▸ WORK ITEM
Please quote the material exactly, every line of it.

▸ SUPPLIED ENTRIES
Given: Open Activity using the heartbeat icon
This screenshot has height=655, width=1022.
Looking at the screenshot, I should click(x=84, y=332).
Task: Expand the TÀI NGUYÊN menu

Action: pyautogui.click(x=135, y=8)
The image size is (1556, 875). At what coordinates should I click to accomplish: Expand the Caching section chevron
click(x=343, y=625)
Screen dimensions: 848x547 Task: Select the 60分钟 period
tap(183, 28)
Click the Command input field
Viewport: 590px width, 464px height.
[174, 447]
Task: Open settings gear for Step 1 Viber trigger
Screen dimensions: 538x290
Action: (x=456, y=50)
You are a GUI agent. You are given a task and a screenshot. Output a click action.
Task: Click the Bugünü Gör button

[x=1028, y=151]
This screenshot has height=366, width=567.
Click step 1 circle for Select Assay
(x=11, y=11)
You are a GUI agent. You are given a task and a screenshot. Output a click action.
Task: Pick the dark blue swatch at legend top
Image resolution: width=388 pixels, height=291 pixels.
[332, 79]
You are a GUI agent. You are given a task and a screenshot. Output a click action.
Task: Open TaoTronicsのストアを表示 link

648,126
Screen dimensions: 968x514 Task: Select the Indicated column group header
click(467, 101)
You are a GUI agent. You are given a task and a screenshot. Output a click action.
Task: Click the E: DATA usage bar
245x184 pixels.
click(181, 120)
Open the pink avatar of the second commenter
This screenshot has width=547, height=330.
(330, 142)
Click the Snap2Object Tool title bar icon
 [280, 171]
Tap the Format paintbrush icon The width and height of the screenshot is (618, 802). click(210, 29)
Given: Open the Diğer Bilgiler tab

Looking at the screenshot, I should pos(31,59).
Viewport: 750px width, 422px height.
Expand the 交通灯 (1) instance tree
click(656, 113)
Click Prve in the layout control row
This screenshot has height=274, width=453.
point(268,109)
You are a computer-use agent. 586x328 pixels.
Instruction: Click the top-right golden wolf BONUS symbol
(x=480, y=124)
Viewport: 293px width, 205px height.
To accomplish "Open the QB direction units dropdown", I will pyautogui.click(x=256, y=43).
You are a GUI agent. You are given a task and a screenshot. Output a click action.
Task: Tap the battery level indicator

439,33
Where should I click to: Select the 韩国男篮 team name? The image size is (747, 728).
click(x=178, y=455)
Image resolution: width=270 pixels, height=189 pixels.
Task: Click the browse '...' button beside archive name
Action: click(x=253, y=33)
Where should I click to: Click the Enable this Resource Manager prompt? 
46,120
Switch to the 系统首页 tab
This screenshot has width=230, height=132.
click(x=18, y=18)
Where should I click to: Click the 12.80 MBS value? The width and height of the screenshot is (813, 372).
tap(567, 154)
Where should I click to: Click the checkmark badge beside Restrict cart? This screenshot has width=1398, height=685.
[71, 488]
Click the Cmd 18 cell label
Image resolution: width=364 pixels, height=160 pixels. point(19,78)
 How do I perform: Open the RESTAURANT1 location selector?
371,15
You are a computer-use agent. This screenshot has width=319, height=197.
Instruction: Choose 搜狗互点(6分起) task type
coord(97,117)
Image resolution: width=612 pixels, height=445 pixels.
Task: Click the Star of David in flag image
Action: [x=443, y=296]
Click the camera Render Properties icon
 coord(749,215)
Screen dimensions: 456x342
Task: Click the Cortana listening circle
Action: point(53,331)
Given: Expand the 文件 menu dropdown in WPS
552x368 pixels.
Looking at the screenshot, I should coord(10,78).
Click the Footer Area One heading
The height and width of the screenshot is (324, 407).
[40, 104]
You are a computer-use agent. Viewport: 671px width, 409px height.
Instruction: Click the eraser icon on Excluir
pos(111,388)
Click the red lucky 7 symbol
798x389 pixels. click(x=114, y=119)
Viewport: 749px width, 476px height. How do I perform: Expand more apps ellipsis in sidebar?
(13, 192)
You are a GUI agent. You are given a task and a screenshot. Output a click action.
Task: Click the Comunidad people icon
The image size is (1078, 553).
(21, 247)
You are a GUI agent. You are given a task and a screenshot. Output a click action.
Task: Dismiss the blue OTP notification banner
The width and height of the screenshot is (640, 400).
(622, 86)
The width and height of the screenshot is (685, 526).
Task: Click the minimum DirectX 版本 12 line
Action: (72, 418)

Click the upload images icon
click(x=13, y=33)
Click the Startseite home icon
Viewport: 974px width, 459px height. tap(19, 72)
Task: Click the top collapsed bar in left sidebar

▸ EXERCISE RESULT
Given: Open Activity using the heartbeat icon
This screenshot has height=655, width=1022.
Looking at the screenshot, I should click(x=84, y=332).
Task: Expand the TÀI NGUYÊN menu

Action: pyautogui.click(x=135, y=8)
The image size is (1556, 875). At what coordinates should I click to accomplish: Expand the Caching section chevron
click(x=343, y=625)
Screen dimensions: 848x547 Task: Select the 60分钟 period
tap(183, 28)
Click the Command input field
Viewport: 590px width, 464px height.
[174, 447]
Task: Open settings gear for Step 1 Viber trigger
Screen dimensions: 538x290
Action: (x=456, y=50)
You are a GUI agent. You are given a task and a screenshot. Output a click action.
Task: Click the Bugünü Gör button

[x=1028, y=151]
This screenshot has height=366, width=567.
Click step 1 circle for Select Assay
(x=11, y=11)
You are a GUI agent. You are given a task and a screenshot. Output a click action.
Task: Pick the dark blue swatch at legend top
Image resolution: width=388 pixels, height=291 pixels.
[332, 79]
You are a GUI agent. You are given a task and a screenshot. Output a click action.
Task: Open TaoTronicsのストアを表示 link

648,126
Screen dimensions: 968x514 Task: Select the Indicated column group header
click(467, 101)
You are a GUI agent. You are given a task and a screenshot. Output a click action.
Task: Click the E: DATA usage bar
245x184 pixels.
click(181, 120)
Open the pink avatar of the second commenter
This screenshot has width=547, height=330.
(330, 142)
Click the Snap2Object Tool title bar icon
 [280, 171]
Tap the Format paintbrush icon The width and height of the screenshot is (618, 802). click(210, 29)
Given: Open the Diğer Bilgiler tab

Looking at the screenshot, I should pos(31,59).
Viewport: 750px width, 422px height.
Expand the 交通灯 (1) instance tree
click(656, 113)
Click Prve in the layout control row
This screenshot has height=274, width=453.
point(268,109)
You are a computer-use agent. 586x328 pixels.
Instruction: Click the top-right golden wolf BONUS symbol
(x=480, y=124)
Viewport: 293px width, 205px height.
To accomplish "Open the QB direction units dropdown", I will pyautogui.click(x=256, y=43).
You are a GUI agent. You are given a task and a screenshot. Output a click action.
Task: Tap the battery level indicator

439,33
Where should I click to: Select the 韩国男篮 team name? The image size is (747, 728).
click(x=178, y=455)
Image resolution: width=270 pixels, height=189 pixels.
Task: Click the browse '...' button beside archive name
Action: click(x=253, y=33)
Where should I click to: Click the Enable this Resource Manager prompt? 
46,120
Switch to the 系统首页 tab
This screenshot has width=230, height=132.
click(x=18, y=18)
Where should I click to: Click the 12.80 MBS value? The width and height of the screenshot is (813, 372).
tap(567, 154)
Where should I click to: Click the checkmark badge beside Restrict cart? This screenshot has width=1398, height=685.
[71, 488]
Click the Cmd 18 cell label
Image resolution: width=364 pixels, height=160 pixels. point(19,78)
 How do I perform: Open the RESTAURANT1 location selector?
371,15
You are a computer-use agent. This screenshot has width=319, height=197.
Instruction: Choose 搜狗互点(6分起) task type
coord(97,117)
Image resolution: width=612 pixels, height=445 pixels.
Task: Click the Star of David in flag image
Action: [x=443, y=296]
Click the camera Render Properties icon
 coord(749,215)
Screen dimensions: 456x342
Task: Click the Cortana listening circle
Action: point(53,331)
Given: Expand the 文件 menu dropdown in WPS
552x368 pixels.
Looking at the screenshot, I should coord(10,78).
Click the Footer Area One heading
The height and width of the screenshot is (324, 407).
[40, 104]
You are a computer-use agent. Viewport: 671px width, 409px height.
Instruction: Click the eraser icon on Excluir
pos(111,388)
Click the red lucky 7 symbol
798x389 pixels. click(x=114, y=119)
Viewport: 749px width, 476px height. How do I perform: Expand more apps ellipsis in sidebar?
(13, 192)
You are a GUI agent. You are given a task and a screenshot. Output a click action.
Task: Click the Comunidad people icon
The image size is (1078, 553).
(21, 247)
You are a GUI agent. You are given a task and a screenshot. Output a click action.
Task: Dismiss the blue OTP notification banner
The width and height of the screenshot is (640, 400).
(622, 86)
The width and height of the screenshot is (685, 526).
Task: Click the minimum DirectX 版本 12 line
Action: (72, 418)

Click the upload images icon
click(x=13, y=33)
Click the Startseite home icon
Viewport: 974px width, 459px height. tap(19, 72)
Task: Click the top collapsed bar in left sidebar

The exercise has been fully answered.